Annulotesta cochlephila attaches to the shell by burying in the extracellular matrix that is tightly adhered to the shell surface. The algae did not penetrate into the limestone layer of the shell. On the other hand, Trichophilus neniae and Pseudocladophora conchopheria penetrate into the shell (Lagerheim 1892; Matsuyama et al 1999). In addition, some species of cyanobacteria (Cyanosacus, Hyella, Leptolyngbya) and green algae (Gomontia, Ostreobium, Phaeophila) are also known as shell-boring algae of marine shellfish (Pantazidou et al. 2006). The origin and components of the extracellular matrix on shells are currently uncertain. It is unknown whether the matrix is produced by A. cochlephila alone or as a result of coexistence with other organisms such as bacteria. No extracellular matrix has been observed around A. cochlephila under culture conditions, which suggests that at least some organisms are necessary to form the matrix. In addition, the relationship between A. cochlephila and the periostracum (the proteinaceous outer sheath of many molluscan shells) is not clear at present, and further study is necessary to understand the extracellular matrix on the shell.

The ecological significance of algal adhesion on the clausliid land snail shell is interesting but poorly understood at present. In the case of cyanobacterial colonization on the shells of mud snails, a mutualistic relationship has been suggested (Fujibayashi et al. 2016). Cyanobacteria have access to hard substrates, the shells, in paddy fields where only soft substrates are present. Mud snails cannot feed on cyanobacteria that grow on their own shells, but they can feed on the cyanobacteria that grow on the shells of other individuals and this promotes the growth of mud snails. A similar mutual relationship (as substrate and as food) may be present between A. cochlephila and Clausliidae. A species of land snail, Napaeus barquini Alonso & Ibáñez, 2006, adheres lichens to its own shell by mucus (Allgaier 2007). This unique behavior is considered a camouflage against predators. Because the molluscous parts are short in the species of Clausliidae examined in this study, it seems impossible for the snails to adhere algae to their shells. However, we cannot rule out the possibility that the shell covered by A. cochlephila provides clausliid snails camouflage and thus protection against predators.

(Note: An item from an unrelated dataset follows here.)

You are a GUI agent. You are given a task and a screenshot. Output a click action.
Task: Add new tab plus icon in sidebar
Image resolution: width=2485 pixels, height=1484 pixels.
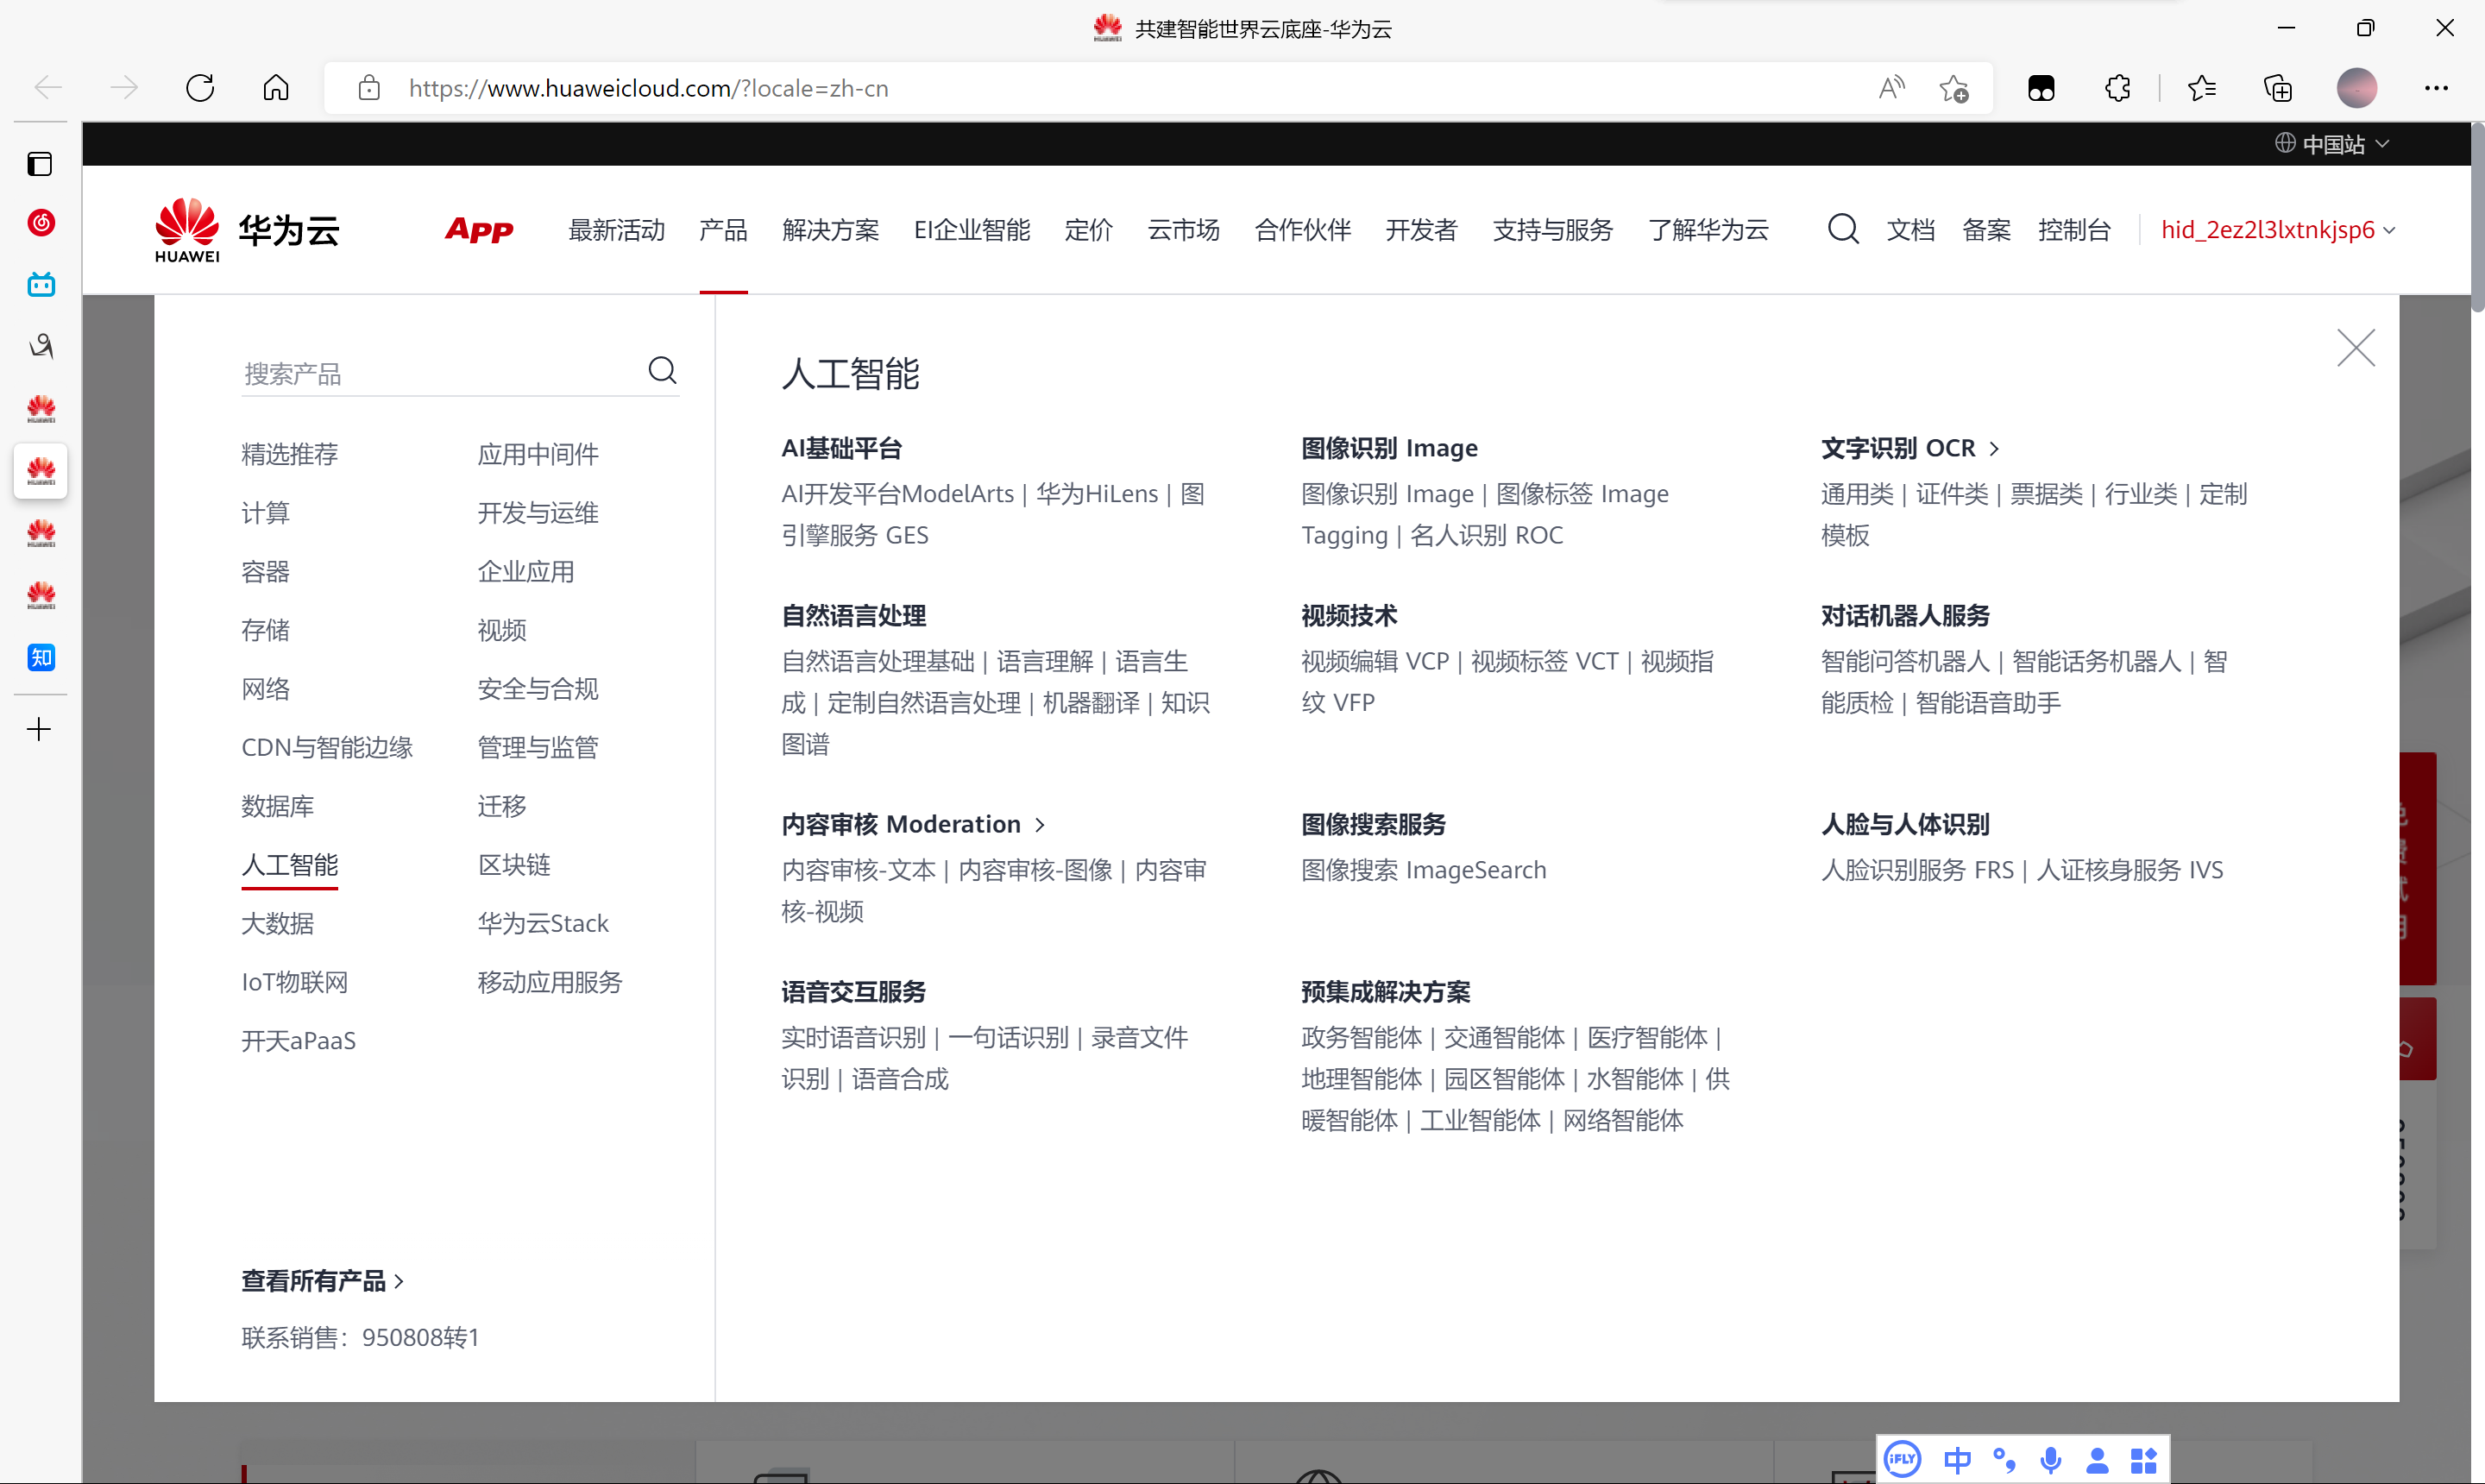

The symbiotic relationship between A. cochlephila and Clausliidae is not obligate. A. cochlephila can grow on artificial media. However, the growth rate of A. cochlephila was very low in all culture conditions and media. The addition of a clausliid shell sterilized by dry heat to the medium did not influence the growth rate of A. cochlephila (i.e., Namba and Nakayama, unpublished observations). This result may indicate that adequate growth of A. cochlephila requires a certain material secreted from living snails or microorganisms inhabiting sympatrically. Further studies are necessary to clarify the relationship between A. cochlephila and Clausliidae.